Best quote from the article:
> That’s also why I see no point in using AI to, say, write an essay, just like I see no point in bringing a forklift to the gym. Sure, it can lift the weights, but I’m not trying to suspend a barbell above the floor for the hell of it. I lift it because I want to become the kind of person who can lift it. Similarly, I write because I want to become the kind of person who can think.
If you're writing an essay to prove you can or to speak your words - then you should do it yourself - but sometimes you just need an essay to summarize a complex topic as a deliverable.

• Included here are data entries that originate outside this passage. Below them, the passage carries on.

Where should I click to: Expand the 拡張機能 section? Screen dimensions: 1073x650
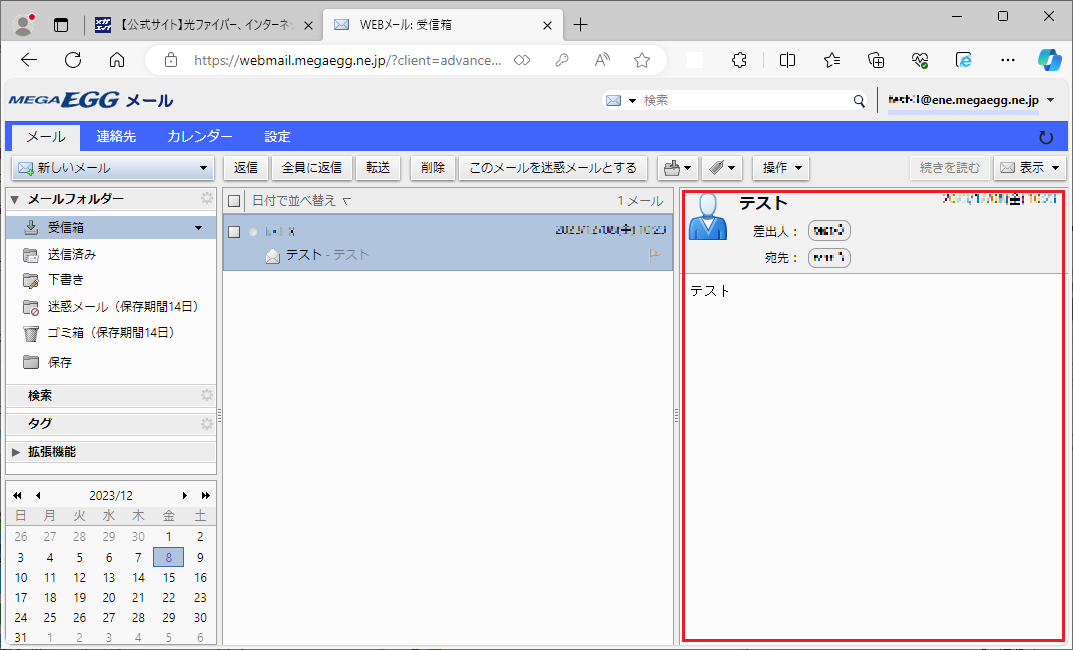coord(16,452)
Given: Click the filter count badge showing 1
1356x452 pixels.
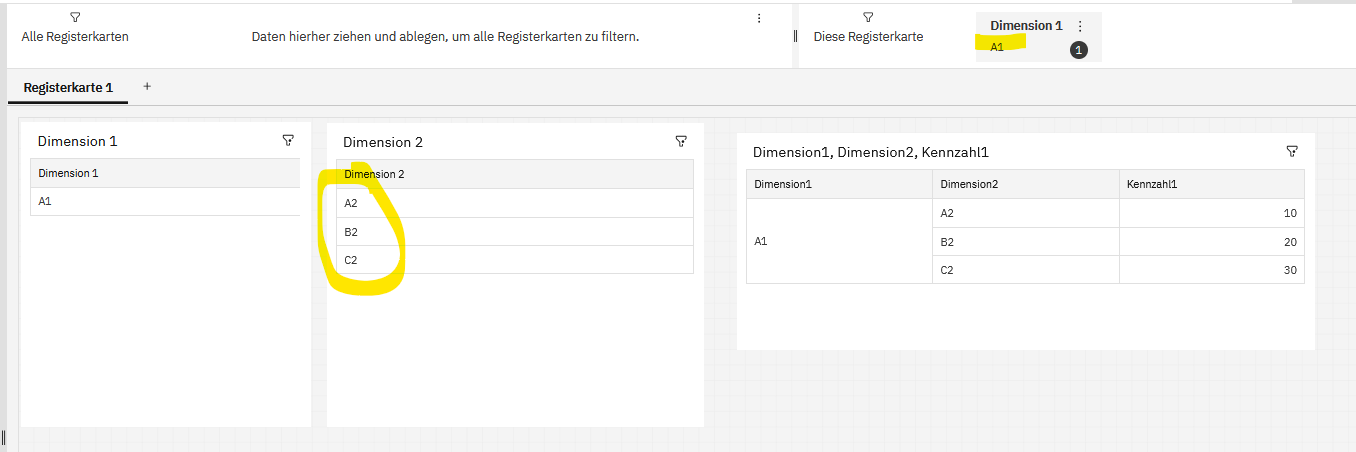Looking at the screenshot, I should tap(1079, 49).
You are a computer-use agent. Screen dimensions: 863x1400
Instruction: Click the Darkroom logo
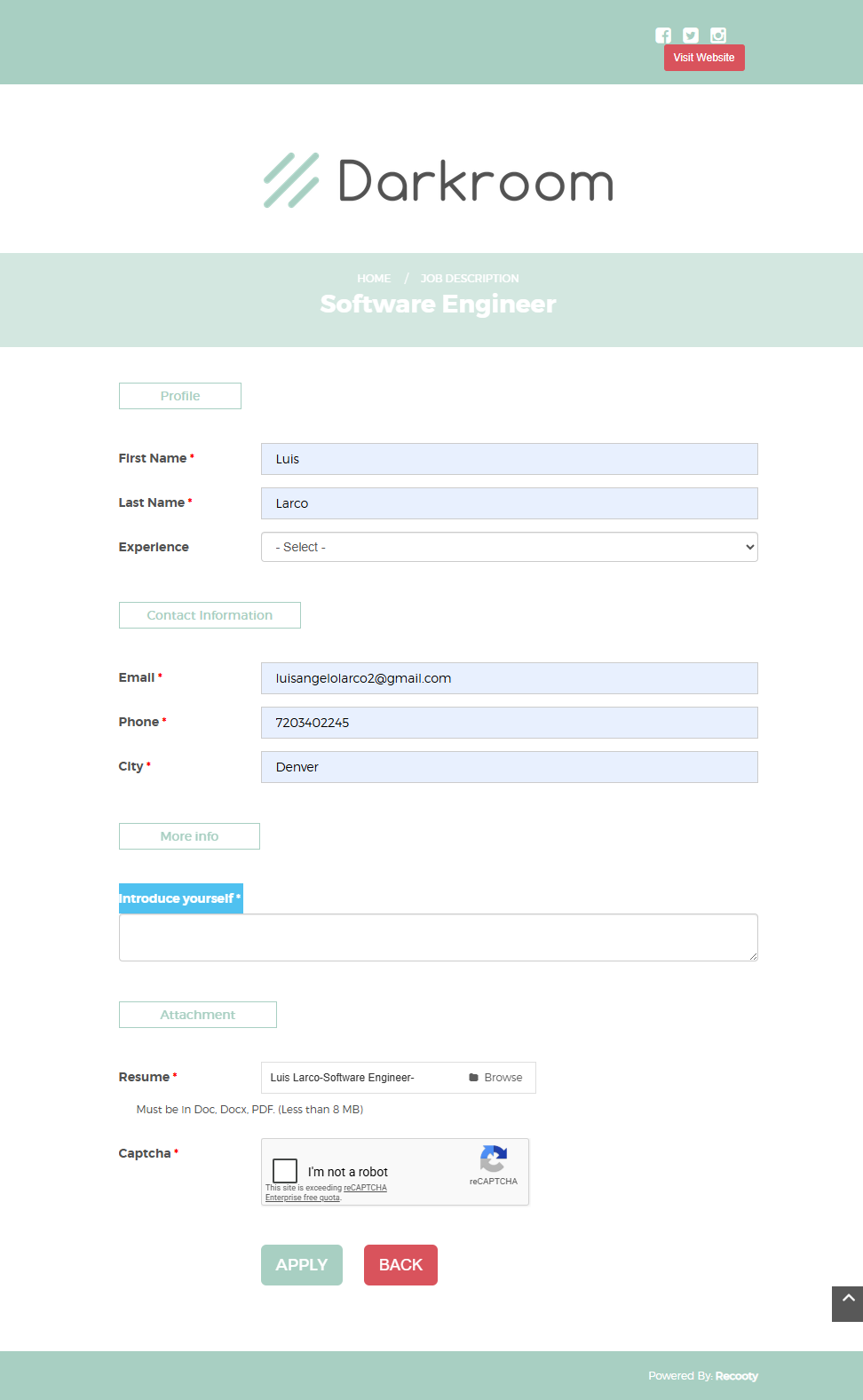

tough most people either don't get it or are lay people that do not want to become the kind of people who can think. I go with the second one
Below is the worst quote... It is plain wrong to see an LLM as a bags of words. LLMs pre-trained on large datasets of text are world models. LLMs post-trained with RL are RL-agents that use these modeling capabilities.
> We are in dire need of a better metaphor. Here’s my suggestion: instead of seeing AI as a sort of silicon homunculus, we should see it as a bag of words.
I don't really like the assumption that anyone who uses AI to, say, write an essay, is not the "kind of person who can think."
And using AI to replace things you find recreational is not the point. If you got paid $100 each time you lifted a weight, would you see a point in bringing a forklift to the gym if it's allowed? Or will that make you a person who is so dumb that they cannot think, as the author is implying?